Prompt 1 – Translate this sentence from the patent appeal dissent below into Spanish: "Because I believe that the Examiner has not shown the subject matter of the claims to have been obvious, I dissent."
Prompt 2 – In the patent appeal dissent below, which claims does the Examiner reject as unpatentable over Titus, Mendez and Ernst?
Prompt 3 – Write the next part of the patent appeal dissent below, starting after its final sentence.

McCARTHY, Administrative Patent Judge.
The Examiner rejects claims 1, 3, 4, 8, 9, 11, 14, 15 and 17 under 35
U.S.C. § 103 as being unpatentable over Titus (US 6,018,471, issued Jan.
25, 2000) and Mendez (US 2012/0144804 Al, publ. June 14, 2012) (Final
Office Action, mailed Apr. 7, 2017 ("Final Act."), at 2); and claims 2, 10
and 16 under § 103 as being unpatentable over Titus, Mendez and Ernst (US
8,752,378 B2, issued June 17, 2014) (Final Act. 8). My colleagues affirm.
Because I believe that the Examiner has not shown the subject matter of the
claims to have been obvious, I dissent.

Material provided –
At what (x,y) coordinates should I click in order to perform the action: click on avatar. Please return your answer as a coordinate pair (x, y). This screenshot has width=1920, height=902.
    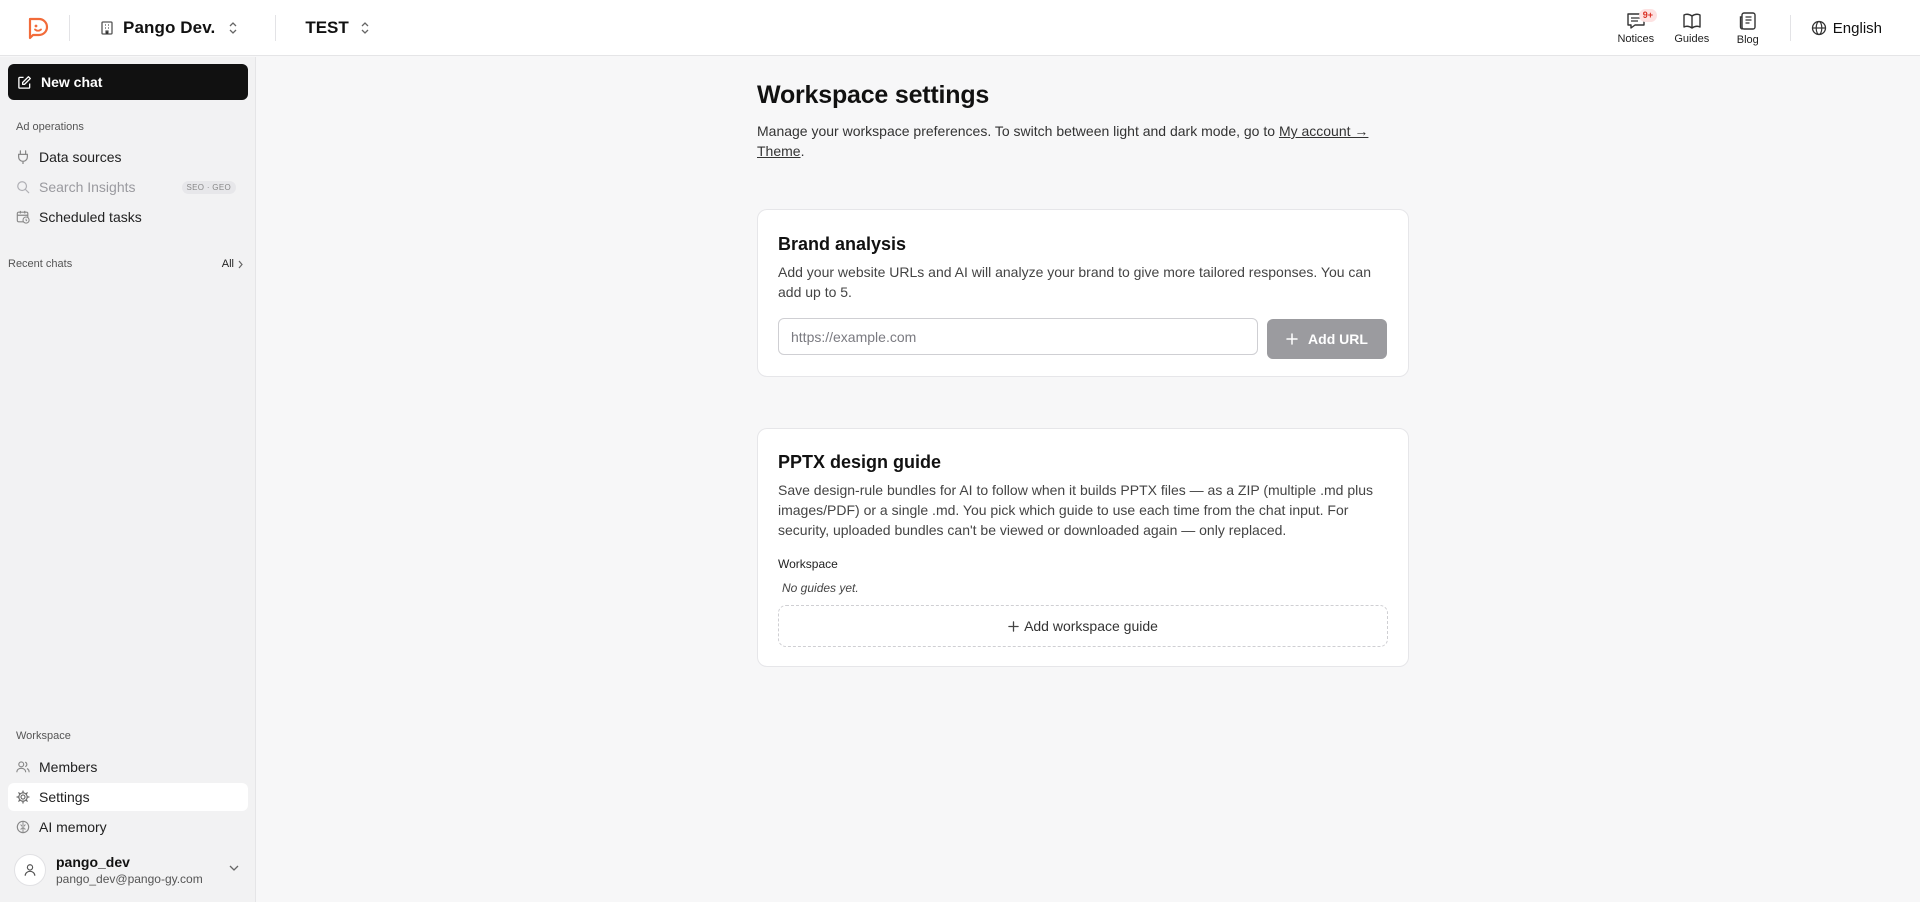
    Looking at the image, I should click on (30, 870).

Result 1 – Dado que considero que el Examinador no ha demostrado que la materia de las reivindicaciones haya sido obvia, disiento.

Result 2 – Claims 2, 10 and 16.

Result 3 –
Appeal2018-004389
Application 14/507 ,524
CLAIMED SUBJECT MATTER
The Specification teaches that:
For spark-ignited engines, such as natural gas engines, a larger
concentration of unburned hydrocarbons and/or carbon
monoxide may be present in the exhaust gas. For instance, spark-
ignited engines may have a combustion efficiency of
approximately 98%. Thus, approximately 2% of the fuel energy
is not utilized and leaves the engine as unburned hydrocarbons
and/or carbon monoxide. In some implementations, a waste heat
recovery system may be included as part of the exhaust system
to capture the heat of the exhaust gases and convert the heat to
useful energy (e.g., electrical and/or mechanical energy). To
maximize the usage of the fuel, an oxidation catalyst may be
positioned upstream of the waste heat recovery system to oxidize
the unburned hydrocarbons and/or carbon monoxide, thereby
producing additional heat for the exhaust gases. Such additional
heat may be captured by the waste heat recovery system and
converted into electrical or mechanical energy.
(Specification, dated Oct. 6, 2014, ("Spec."), para. 11).
The Specification additionally teaches that the waste heat recovery
device may include an organic Rankine cycle system. (See Spec. para 16).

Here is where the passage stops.